TASK DIRECTIONS
Retrieve all lines below that have the string "output".

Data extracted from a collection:
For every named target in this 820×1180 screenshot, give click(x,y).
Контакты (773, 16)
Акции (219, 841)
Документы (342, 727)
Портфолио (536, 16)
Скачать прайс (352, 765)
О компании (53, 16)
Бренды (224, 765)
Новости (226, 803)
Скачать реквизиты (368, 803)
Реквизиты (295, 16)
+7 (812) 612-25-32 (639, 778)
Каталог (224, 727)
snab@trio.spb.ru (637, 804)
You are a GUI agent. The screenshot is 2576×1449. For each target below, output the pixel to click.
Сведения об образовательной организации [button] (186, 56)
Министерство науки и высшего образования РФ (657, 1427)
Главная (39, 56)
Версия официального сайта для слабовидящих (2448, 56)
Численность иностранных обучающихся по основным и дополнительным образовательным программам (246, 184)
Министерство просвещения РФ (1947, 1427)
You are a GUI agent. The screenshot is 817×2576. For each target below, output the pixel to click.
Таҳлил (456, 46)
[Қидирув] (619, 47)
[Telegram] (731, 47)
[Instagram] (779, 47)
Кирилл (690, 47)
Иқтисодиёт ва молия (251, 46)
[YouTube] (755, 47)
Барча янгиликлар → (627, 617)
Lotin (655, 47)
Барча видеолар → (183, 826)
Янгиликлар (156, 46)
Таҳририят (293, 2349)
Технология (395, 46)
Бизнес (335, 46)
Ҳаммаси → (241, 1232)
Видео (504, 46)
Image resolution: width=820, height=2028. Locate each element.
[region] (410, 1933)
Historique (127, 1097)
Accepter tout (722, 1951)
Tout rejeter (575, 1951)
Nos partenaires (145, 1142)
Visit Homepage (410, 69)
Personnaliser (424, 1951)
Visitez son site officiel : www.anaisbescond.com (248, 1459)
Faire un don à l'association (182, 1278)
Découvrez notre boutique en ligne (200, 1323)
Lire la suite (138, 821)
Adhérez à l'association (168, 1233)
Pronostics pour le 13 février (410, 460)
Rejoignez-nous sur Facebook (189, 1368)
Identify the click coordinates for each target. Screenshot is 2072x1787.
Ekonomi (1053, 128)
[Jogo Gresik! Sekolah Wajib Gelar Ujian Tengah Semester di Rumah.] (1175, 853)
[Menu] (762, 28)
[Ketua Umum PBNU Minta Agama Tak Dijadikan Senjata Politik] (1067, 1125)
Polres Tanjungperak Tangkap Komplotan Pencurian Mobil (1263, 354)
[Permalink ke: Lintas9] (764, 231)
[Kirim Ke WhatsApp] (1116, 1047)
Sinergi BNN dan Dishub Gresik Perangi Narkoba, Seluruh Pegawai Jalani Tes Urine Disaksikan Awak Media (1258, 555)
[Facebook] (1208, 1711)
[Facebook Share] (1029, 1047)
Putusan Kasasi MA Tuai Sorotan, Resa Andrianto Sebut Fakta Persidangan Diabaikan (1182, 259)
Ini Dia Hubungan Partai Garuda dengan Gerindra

ANSWER TO THE PROBLEM
You are a GUI agent. The screenshot is 2576×1449. For each target below, output the pixel to click.
You are a GUI agent. The screenshot is 817×2576. For each target below, output the pixel to click.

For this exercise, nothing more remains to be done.